DIRECTIONS: The material below holds a span beginning at the line with "Screen dimensions: 1449x840" and ending at the line with "Task: Close the 安全创优评分 tab with its X". Quote that span exactly, both ends included, and only that span.

DATA FOR ANALYSIS:
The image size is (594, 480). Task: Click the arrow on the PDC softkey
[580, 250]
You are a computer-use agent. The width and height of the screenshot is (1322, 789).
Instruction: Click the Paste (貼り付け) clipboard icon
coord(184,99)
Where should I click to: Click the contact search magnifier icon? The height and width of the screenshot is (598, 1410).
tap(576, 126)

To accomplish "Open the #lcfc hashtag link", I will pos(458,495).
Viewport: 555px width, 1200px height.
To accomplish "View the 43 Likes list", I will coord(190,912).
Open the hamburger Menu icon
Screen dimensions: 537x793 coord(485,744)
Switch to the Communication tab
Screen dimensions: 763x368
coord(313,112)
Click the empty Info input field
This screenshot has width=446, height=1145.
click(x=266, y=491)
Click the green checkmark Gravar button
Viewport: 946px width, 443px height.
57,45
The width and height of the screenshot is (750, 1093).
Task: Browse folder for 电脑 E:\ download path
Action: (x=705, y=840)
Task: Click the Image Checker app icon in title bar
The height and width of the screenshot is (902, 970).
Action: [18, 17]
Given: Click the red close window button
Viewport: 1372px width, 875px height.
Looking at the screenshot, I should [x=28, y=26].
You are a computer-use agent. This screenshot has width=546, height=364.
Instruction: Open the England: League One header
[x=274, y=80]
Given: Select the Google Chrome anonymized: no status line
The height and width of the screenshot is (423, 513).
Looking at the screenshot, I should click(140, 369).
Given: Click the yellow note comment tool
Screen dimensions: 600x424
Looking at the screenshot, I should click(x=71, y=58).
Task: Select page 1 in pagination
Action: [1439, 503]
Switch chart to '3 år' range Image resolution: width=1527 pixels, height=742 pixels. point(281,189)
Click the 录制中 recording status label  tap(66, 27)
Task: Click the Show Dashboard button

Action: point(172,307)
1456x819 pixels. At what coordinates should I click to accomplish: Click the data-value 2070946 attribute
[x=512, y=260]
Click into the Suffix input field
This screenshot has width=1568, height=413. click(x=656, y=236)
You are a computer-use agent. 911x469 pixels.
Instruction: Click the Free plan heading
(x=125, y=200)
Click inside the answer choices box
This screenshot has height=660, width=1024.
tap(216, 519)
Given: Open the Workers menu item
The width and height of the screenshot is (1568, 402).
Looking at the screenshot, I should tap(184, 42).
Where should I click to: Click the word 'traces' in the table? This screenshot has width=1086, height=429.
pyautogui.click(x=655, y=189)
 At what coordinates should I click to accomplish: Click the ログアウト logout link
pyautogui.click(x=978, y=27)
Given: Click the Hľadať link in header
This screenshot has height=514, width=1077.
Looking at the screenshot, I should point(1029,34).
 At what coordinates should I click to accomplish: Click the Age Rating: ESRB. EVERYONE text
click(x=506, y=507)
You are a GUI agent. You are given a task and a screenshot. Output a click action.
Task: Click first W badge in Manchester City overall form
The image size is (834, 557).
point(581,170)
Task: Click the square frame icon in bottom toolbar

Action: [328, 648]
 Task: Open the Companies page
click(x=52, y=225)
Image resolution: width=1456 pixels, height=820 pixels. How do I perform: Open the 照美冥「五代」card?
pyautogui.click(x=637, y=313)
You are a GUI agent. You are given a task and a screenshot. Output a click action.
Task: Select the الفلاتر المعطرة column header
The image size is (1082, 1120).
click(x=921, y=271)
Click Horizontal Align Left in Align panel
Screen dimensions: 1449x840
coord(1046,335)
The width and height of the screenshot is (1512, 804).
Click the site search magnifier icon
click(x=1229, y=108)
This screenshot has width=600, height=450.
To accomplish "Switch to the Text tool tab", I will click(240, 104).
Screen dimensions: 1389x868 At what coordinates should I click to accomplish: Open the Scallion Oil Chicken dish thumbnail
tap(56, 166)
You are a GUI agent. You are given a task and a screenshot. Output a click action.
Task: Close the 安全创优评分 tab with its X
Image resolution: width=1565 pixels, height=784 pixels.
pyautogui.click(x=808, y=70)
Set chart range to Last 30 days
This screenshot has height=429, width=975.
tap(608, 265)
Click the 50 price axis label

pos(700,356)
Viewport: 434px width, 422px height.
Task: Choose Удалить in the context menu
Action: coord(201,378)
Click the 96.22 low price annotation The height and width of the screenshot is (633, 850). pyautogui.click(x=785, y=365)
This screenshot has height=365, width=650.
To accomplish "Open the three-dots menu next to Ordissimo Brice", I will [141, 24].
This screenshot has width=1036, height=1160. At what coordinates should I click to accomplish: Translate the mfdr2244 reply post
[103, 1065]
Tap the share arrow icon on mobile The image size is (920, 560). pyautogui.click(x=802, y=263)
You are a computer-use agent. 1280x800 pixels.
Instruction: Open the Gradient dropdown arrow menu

RESPONSE TO THIS TASK:
Screen dimensions: 1449x840
coord(1046,335)
The width and height of the screenshot is (1512, 804).
Click the site search magnifier icon
click(x=1229, y=108)
This screenshot has width=600, height=450.
To accomplish "Switch to the Text tool tab", I will click(240, 104).
Screen dimensions: 1389x868 At what coordinates should I click to accomplish: Open the Scallion Oil Chicken dish thumbnail
tap(56, 166)
You are a GUI agent. You are given a task and a screenshot. Output a click action.
Task: Close the 安全创优评分 tab with its X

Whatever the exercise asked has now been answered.